Collected data

>>

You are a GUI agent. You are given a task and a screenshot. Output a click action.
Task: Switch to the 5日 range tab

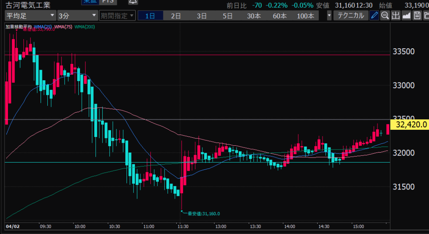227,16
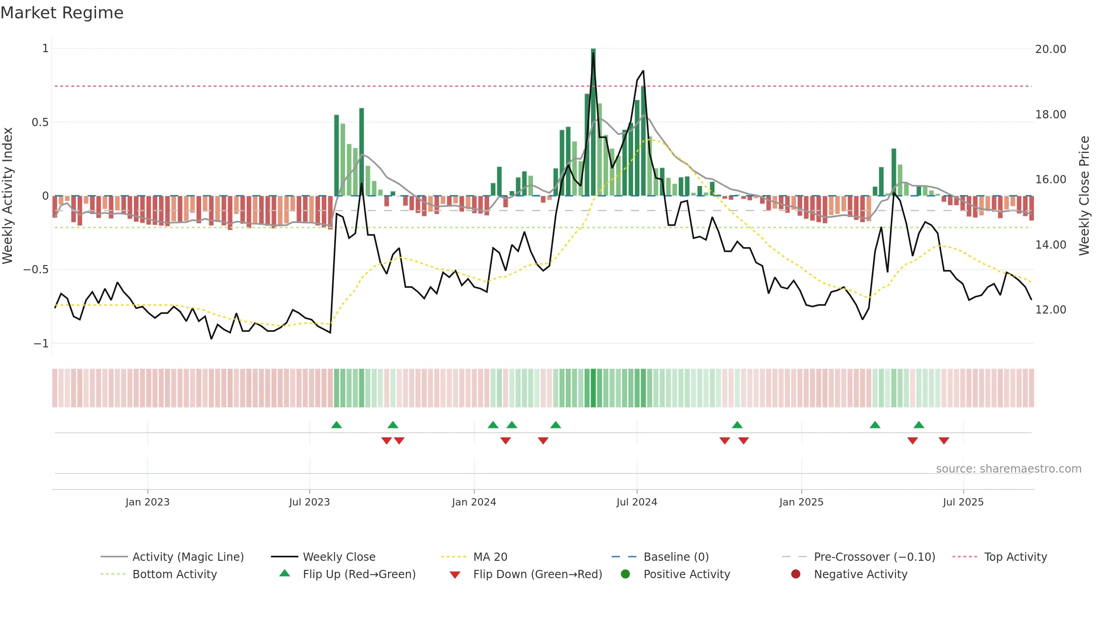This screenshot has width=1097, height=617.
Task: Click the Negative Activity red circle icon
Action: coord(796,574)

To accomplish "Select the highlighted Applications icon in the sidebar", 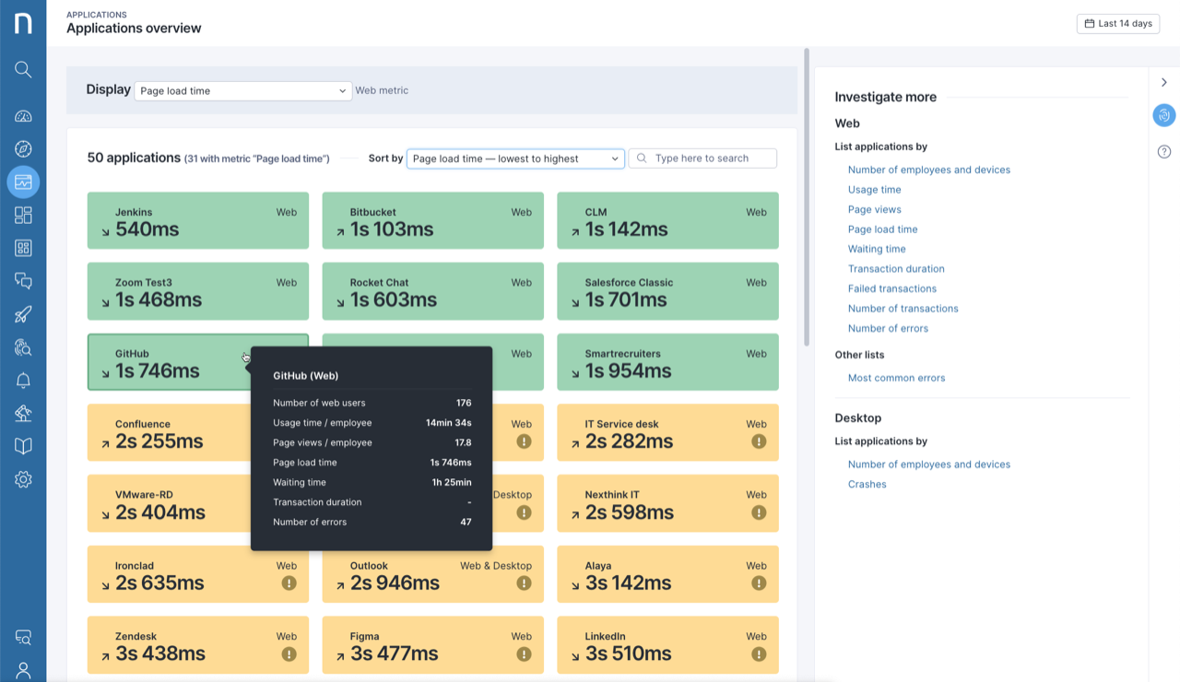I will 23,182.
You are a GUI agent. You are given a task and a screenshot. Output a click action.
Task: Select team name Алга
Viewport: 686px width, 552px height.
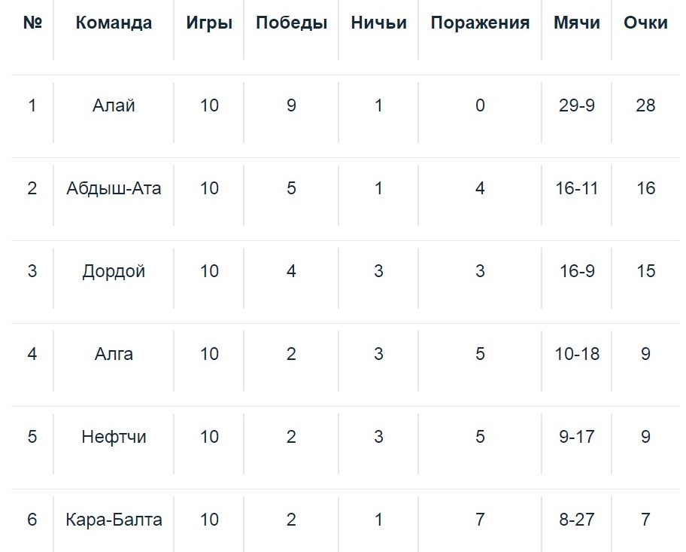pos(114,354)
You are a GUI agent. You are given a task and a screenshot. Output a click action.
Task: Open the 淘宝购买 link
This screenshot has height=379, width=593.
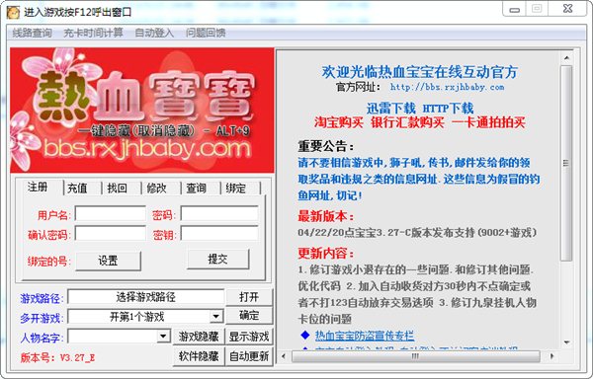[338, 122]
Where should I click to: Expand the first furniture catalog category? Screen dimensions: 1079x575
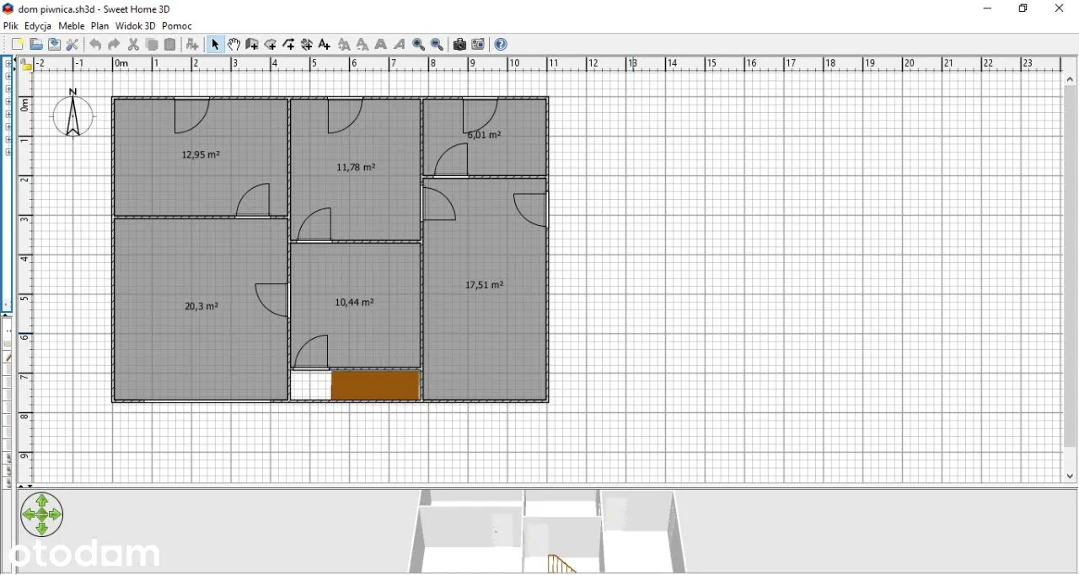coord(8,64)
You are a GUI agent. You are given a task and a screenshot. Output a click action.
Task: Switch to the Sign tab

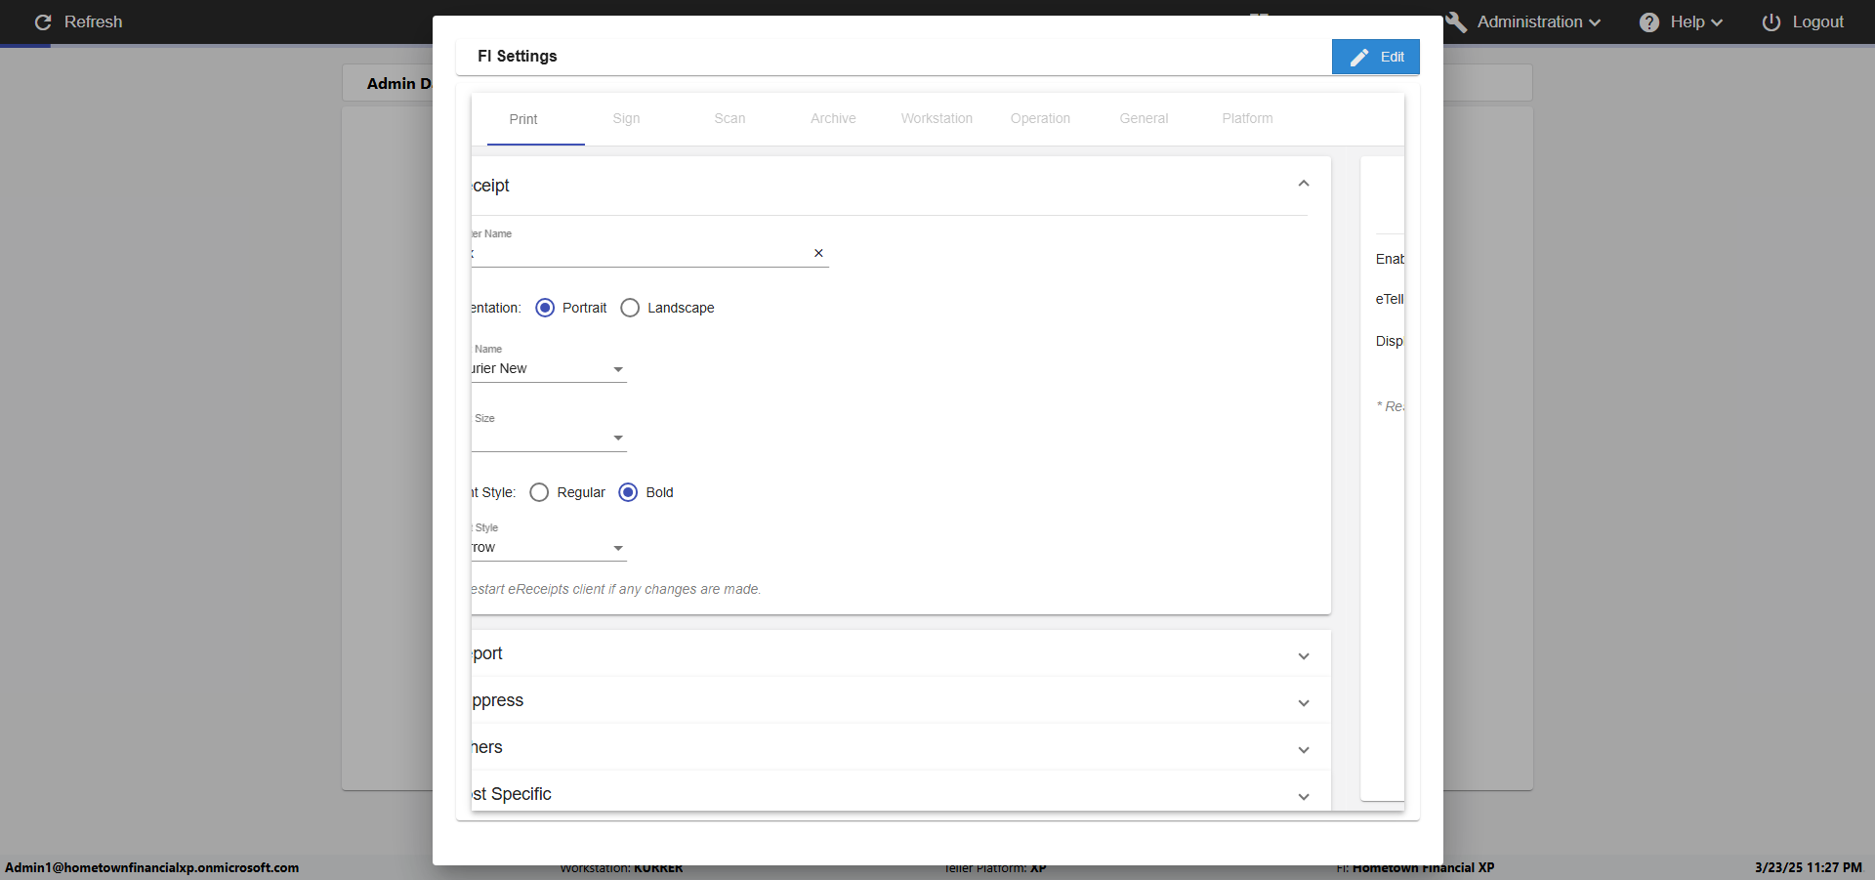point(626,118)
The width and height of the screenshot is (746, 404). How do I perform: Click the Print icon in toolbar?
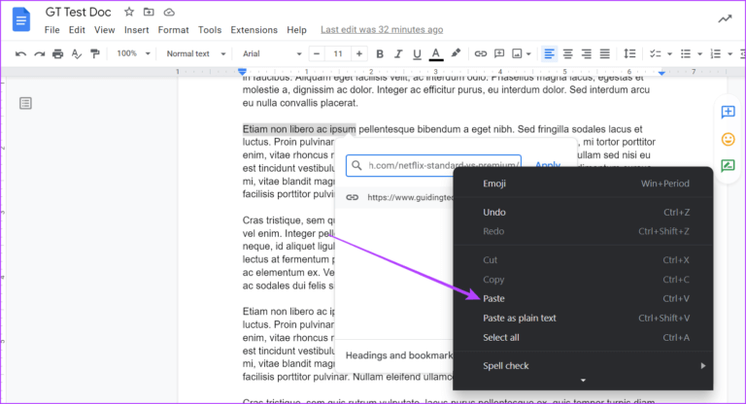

<<

* _EXERCISE DESCRIPTION_
Nothing but the lines from the one containing "Where should I" through the final line of the entries above should be given again, each exactly as written; omit the pictures.

* _TASK RESPONSE_
Where should I click to: Expand the first furniture catalog category? Screen dimensions: 1079x575
coord(8,64)
You are a GUI agent. You are given a task and a screenshot. Output a click action.
Task: Switch to the Sign tab

point(626,118)
The width and height of the screenshot is (746, 404). How do I perform: Click the Print icon in toolbar?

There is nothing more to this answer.